(Passage to read)
[Start of Attachment]

[PATCH 03/11] drm/xe: Implement xe_pagefault_reset

Thu Aug 7 18:29:17 UTC 2025

On Wed, 2025-08-06 at 17:12 -0700, Matthew Brost wrote:
> On Wed, Aug 06, 2025 at 05:16:26PM -0600, Summers, Stuart wrote:
> > On Tue, 2025-08-05 at 23:22 -0700, Matthew Brost wrote:
> > > Squash any pending faults on the GT being reset by setting the GT
> > > field
> > > in struct xe_pagefault to NULL.
> > > 
> > > Signed-off-by: Matthew Brost <matthew.brost at intel.com>
> > > ---
> > >  drivers/gpu/drm/xe/xe_gt.c        |  2 ++
> > >  drivers/gpu/drm/xe/xe_pagefault.c | 23 ++++++++++++++++++++++-
> > >  2 files changed, 24 insertions(+), 1 deletion(-)
> > > 
> > > diff --git a/drivers/gpu/drm/xe/xe_gt.c
> > > b/drivers/gpu/drm/xe/xe_gt.c
> > > index 390394bbaadc..5aa03f89a062 100644
> > > --- a/drivers/gpu/drm/xe/xe_gt.c
> > > +++ b/drivers/gpu/drm/xe/xe_gt.c
> > > @@ -50,6 +50,7 @@
> > >  #include "xe_map.h"

[End of Attachment]

(Questions on the material)
A – For each statement about the patch message, answer yes or no and quote the words from it that settle the matter: (i) the patch changes two files; (ii) the patch squashes pending faults on the GT being reset; (iii) the message is dated in 2024.
B – Reproduce word for word the stretch of the patch message from "On Wed, 2025-08-06" through "insertions(+), 1 deletion(-)".
The rows after this are separate from the patch message.

(Data provided)
[Start of Attachment]

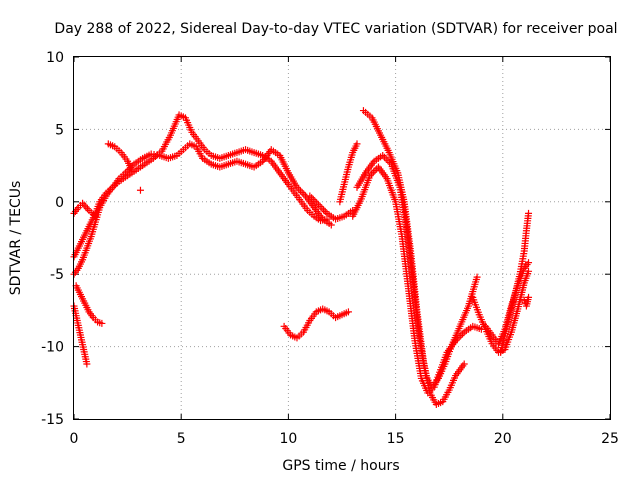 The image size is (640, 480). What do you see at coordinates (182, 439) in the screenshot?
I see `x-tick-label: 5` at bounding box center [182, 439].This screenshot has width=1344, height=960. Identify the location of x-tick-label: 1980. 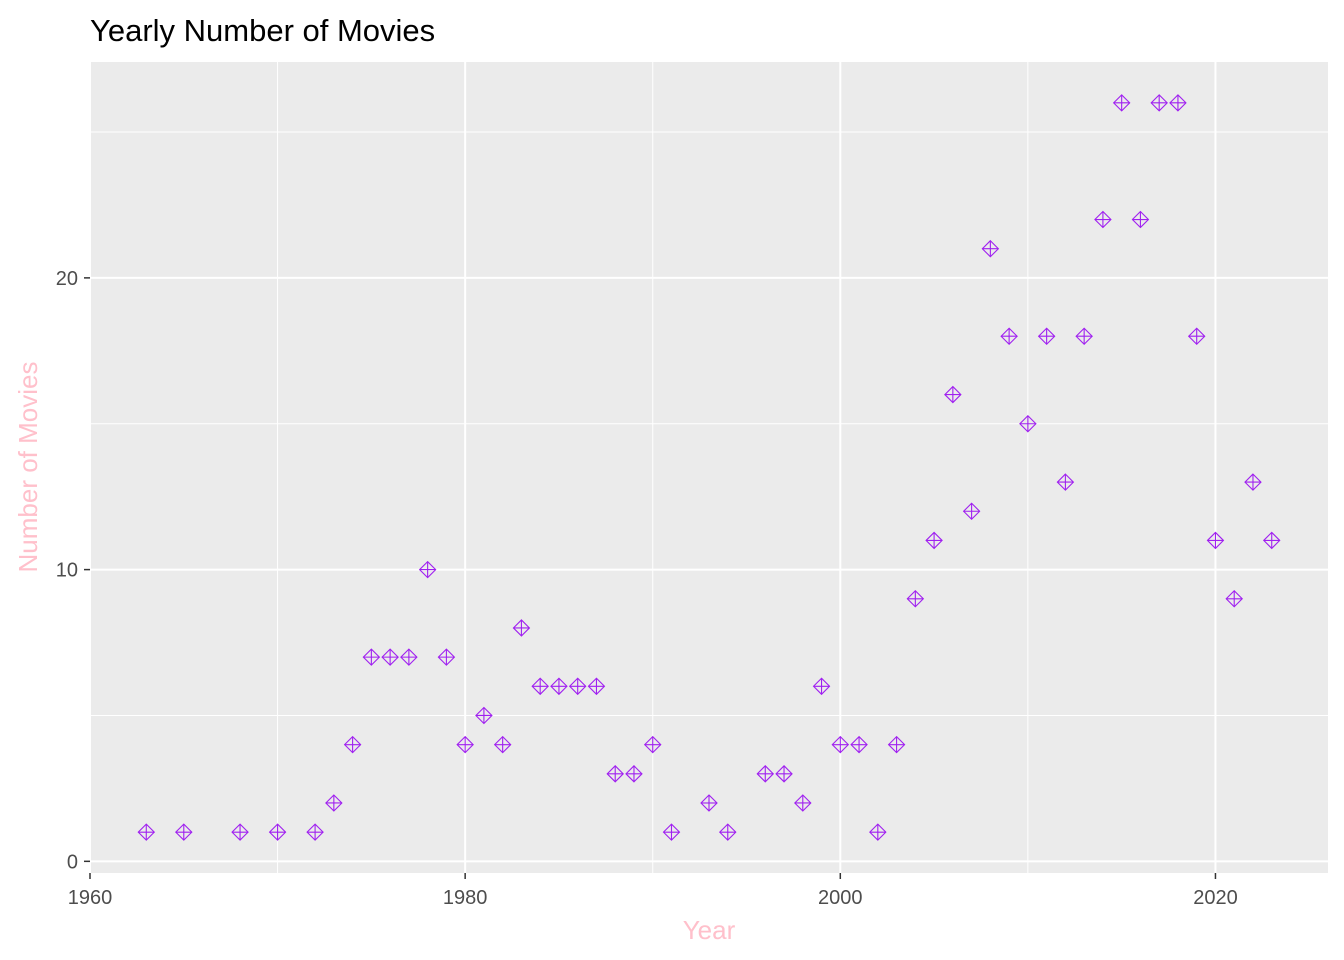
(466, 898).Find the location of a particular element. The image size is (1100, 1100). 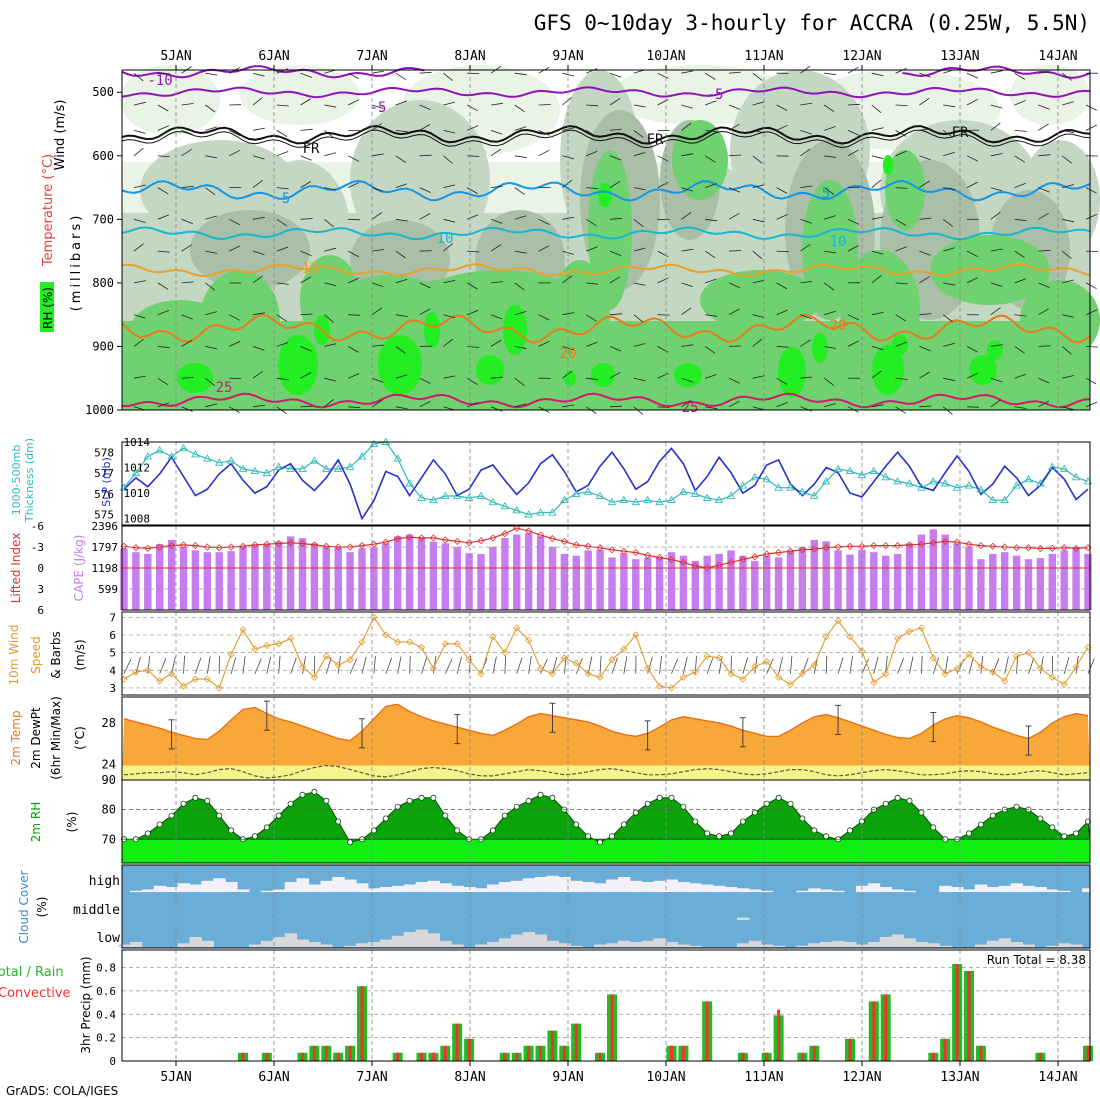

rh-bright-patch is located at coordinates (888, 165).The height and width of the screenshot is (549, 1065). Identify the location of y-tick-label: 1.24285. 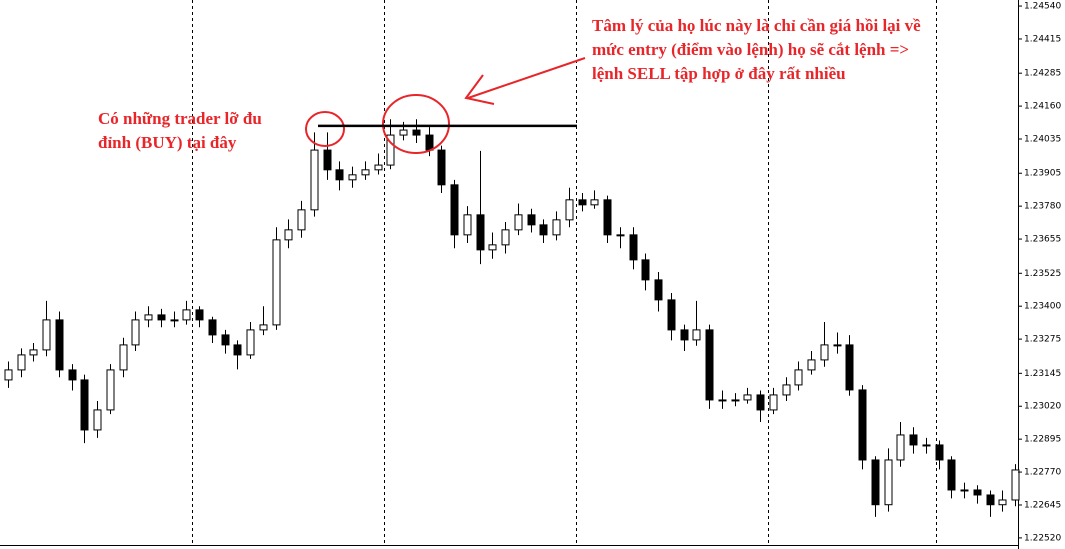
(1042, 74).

[End of Attachment]
[Start of Attachment]

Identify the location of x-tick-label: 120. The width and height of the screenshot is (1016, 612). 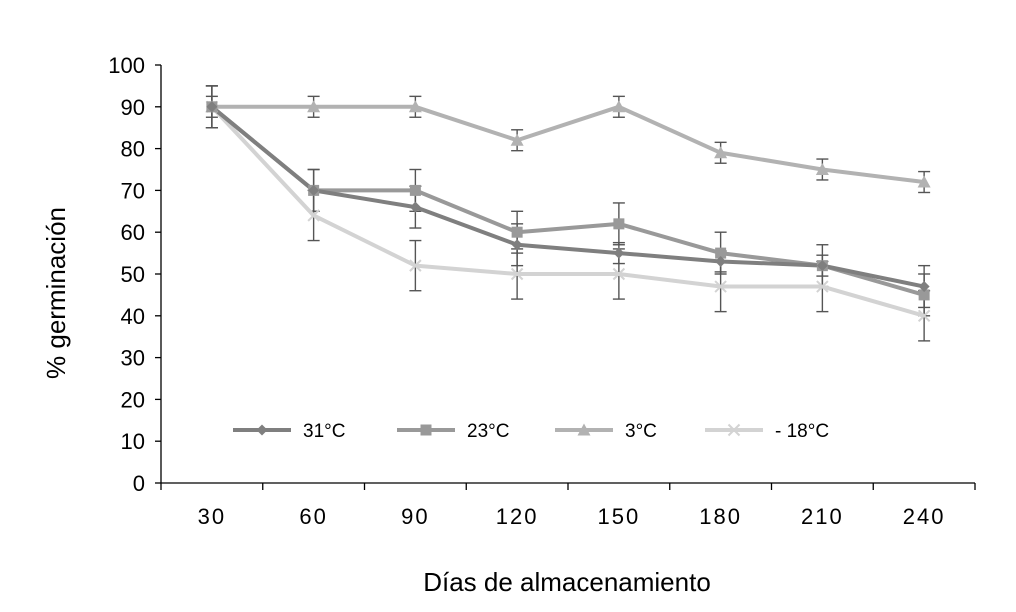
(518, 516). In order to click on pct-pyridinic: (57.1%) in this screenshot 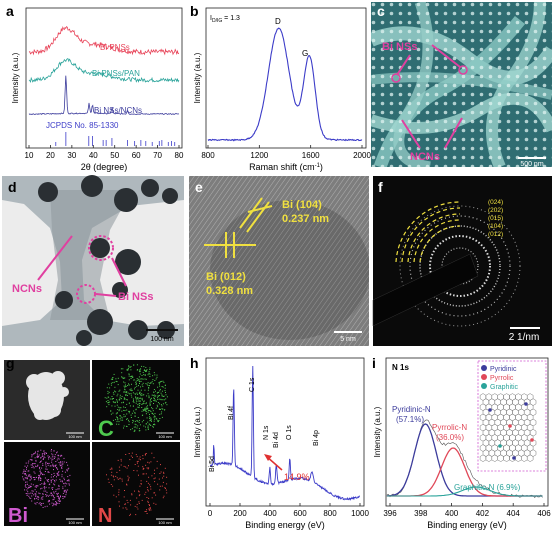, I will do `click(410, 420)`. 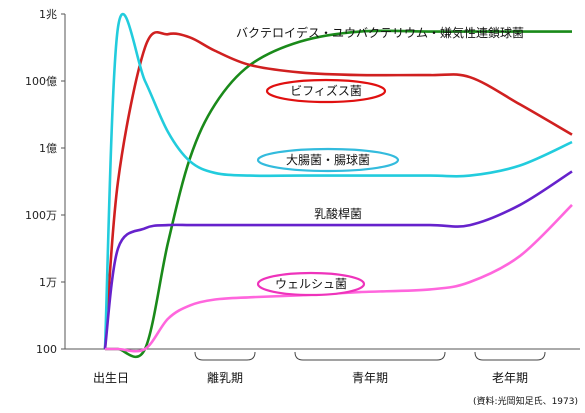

[End of Attachment]

(Numbered responses)
A –
(i) Yes: "2 files changed, 24 insertions(+), 1 deletion(-)"
(ii) Yes: "Squash any pending faults on the GT being reset"
(iii) No: "Thu Aug 7 18:29:17 UTC 2025"

B –
On Wed, 2025-08-06 at 17:12 -0700, Matthew Brost wrote:
> On Wed, Aug 06, 2025 at 05:16:26PM -0600, Summers, Stuart wrote:
> > On Tue, 2025-08-05 at 23:22 -0700, Matthew Brost wrote:
> > > Squash any pending faults on the GT being reset by setting the GT
> > > field
> > > in struct xe_pagefault to NULL.
> > > 
> > > Signed-off-by: Matthew Brost <matthew.brost at intel.com>
> > > ---
> > >  drivers/gpu/drm/xe/xe_gt.c        |  2 ++
> > >  drivers/gpu/drm/xe/xe_pagefault.c | 23 ++++++++++++++++++++++-
> > >  2 files changed, 24 insertions(+), 1 deletion(-)